Topic Modeling & Sentiment Analysis of Electric Vehicles
Project Brief
Social networking sites like Twitter are valuable sources of information. Data from these sites can be extracted and analyzed to enhance the reach of any company products/services. In this project, the data sourced from Twitter using Twitter API is used to understand the public feelings and perceptions on electric vehicles.
The purpose of the project is to develop a fully-functional web app that can analyze how people are communicating their feelings and thoughts on different products/services. The Twitter data was used to develop topic modeling and sentiment analysis models to predict topics and sentiments associated with electric vehicles.
The problem statement addressed is that when user comments are unstructured, the data requires pre-processing to receive meaningful data for analysis. The extracted data might contain @ symbol, hashtags, emoji, repeated words, and so on. The goal of the project is to understand user sentiments through which enterprises can make better business decisions related to electric vehicles.
Approach
During this study, the first step is to create a pre-processed data model based on natural language processing (NLP) methods that help in selecting the tweets. In the second step, topic modeling, word cloud, and EDA were used to examine several aspects of electric vehicles. By using Latent Dirichlet Allocation (LDA), topic modeling was performed to infer the various topics of electric vehicles. In the third step, the “Valence Aware Dictionary (VADER)” and “Sentiment Reasoner (SONAR)” are used to analyze whether sentiments related to electric vehicles are positive, negative, or neutral.
The Methodology followed in this project is the Team data science process (TDSP), a process that describes the data science life cycle including:
- Business understanding
- Data acquisition and understanding
- Modeling
- Deployment
- Customer Acceptance
In this project, the topic modeling performance was explored using the tweet’s content to determine topics. Twitter data is used to develop topic modeling and sentiment analysis models that can predict electric vehicle-related topics and sentiment.
In this project, NLP techniques of Text Mining, Topic modeling, VADER, and SONAR sentiment analysis have been used to solve the problem stated by analyzing the topics and sentiments.
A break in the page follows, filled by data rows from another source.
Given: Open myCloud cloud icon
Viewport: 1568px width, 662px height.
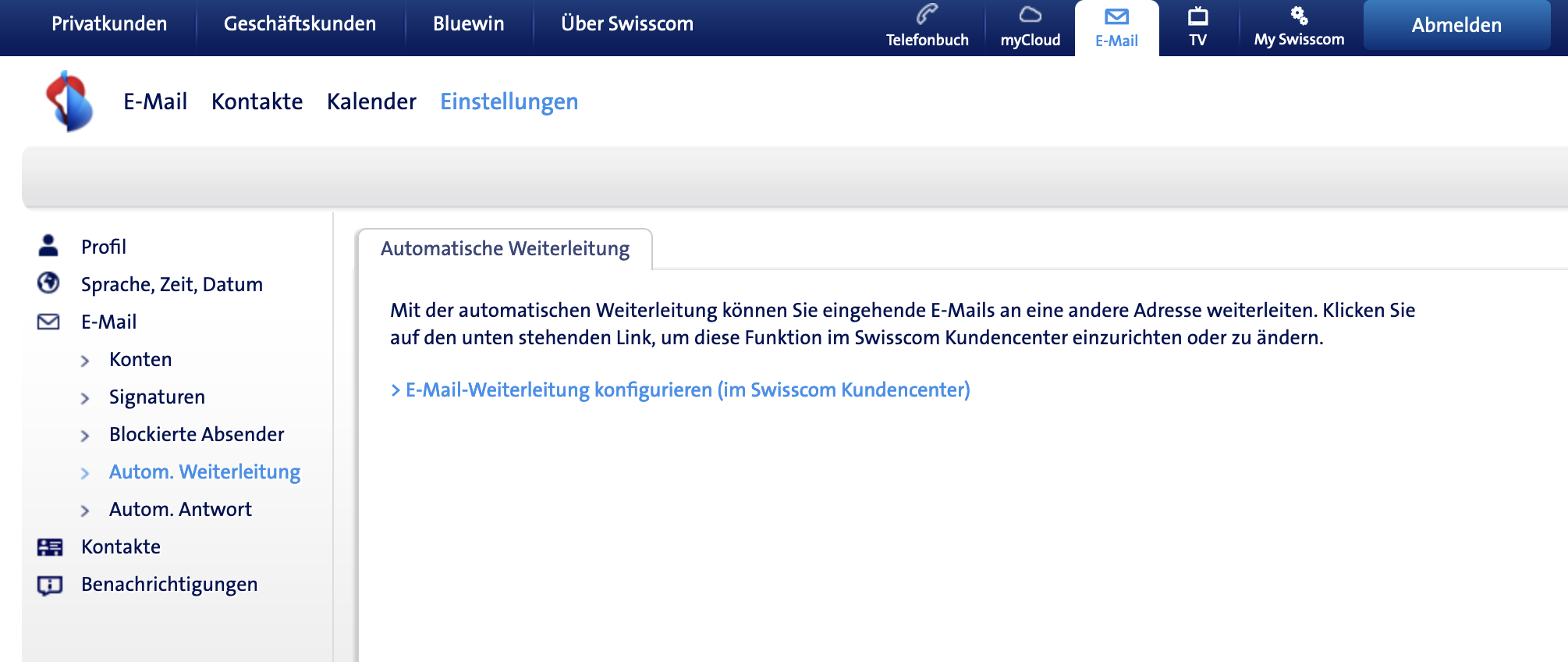Looking at the screenshot, I should pyautogui.click(x=1030, y=15).
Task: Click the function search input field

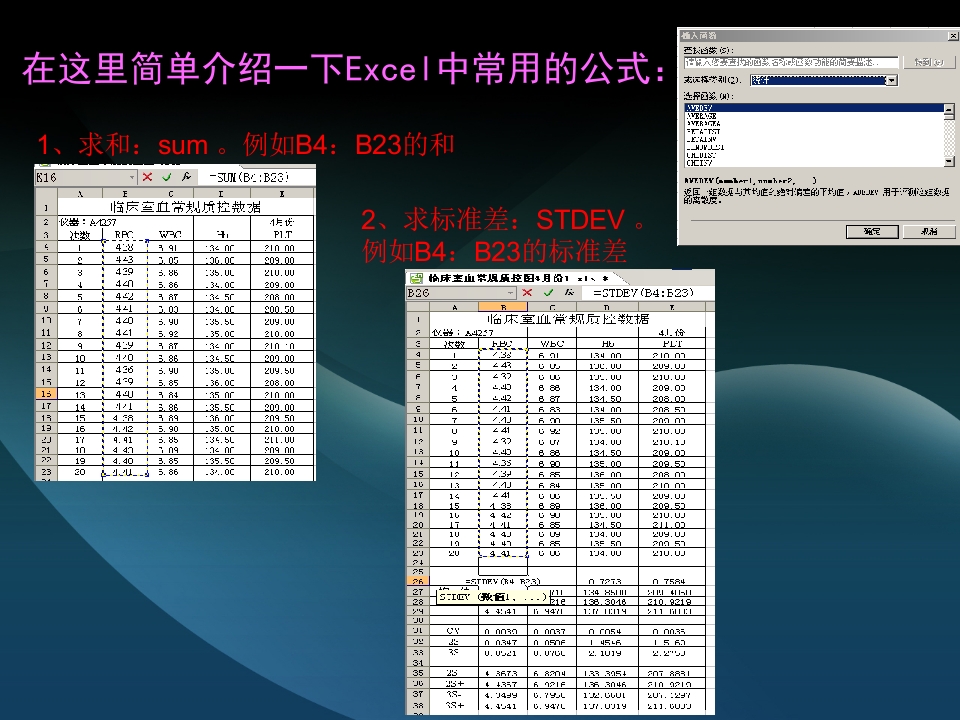Action: (790, 63)
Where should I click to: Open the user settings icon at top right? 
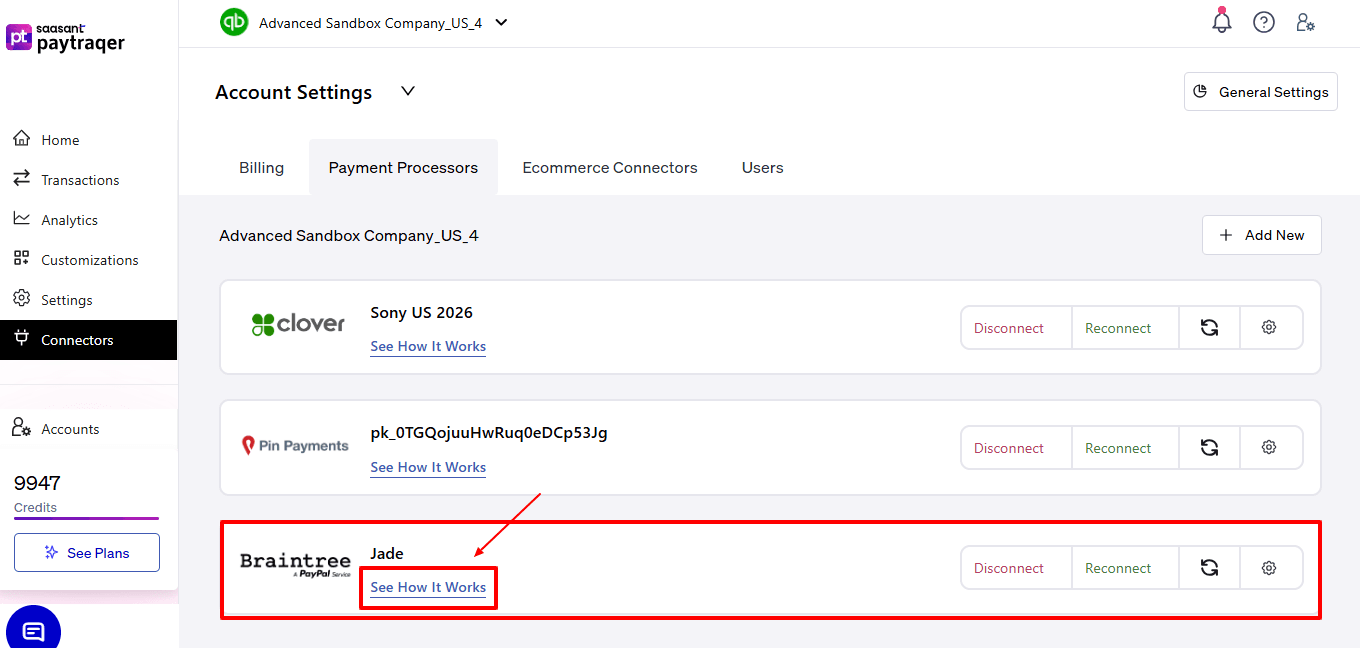[x=1305, y=22]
Streamlit framework is used to develop the functional web app.
Results
In this project, 45000 tweets, related hashtags, user location, and different topics of electric vehicles were collected from Twitter API. As per VADER, 47.1% of tweets are positive, 42.4% are neutral, and 10.5% are negative. SONAR identified critical tweets that were hateful and offensive. Topic models, VADER and SONAR sentiment analysis models were built and deployed. Based on the analysis, there is an increase in trust and positive sentiment that shows electric vehicles will be widely accepted in near future.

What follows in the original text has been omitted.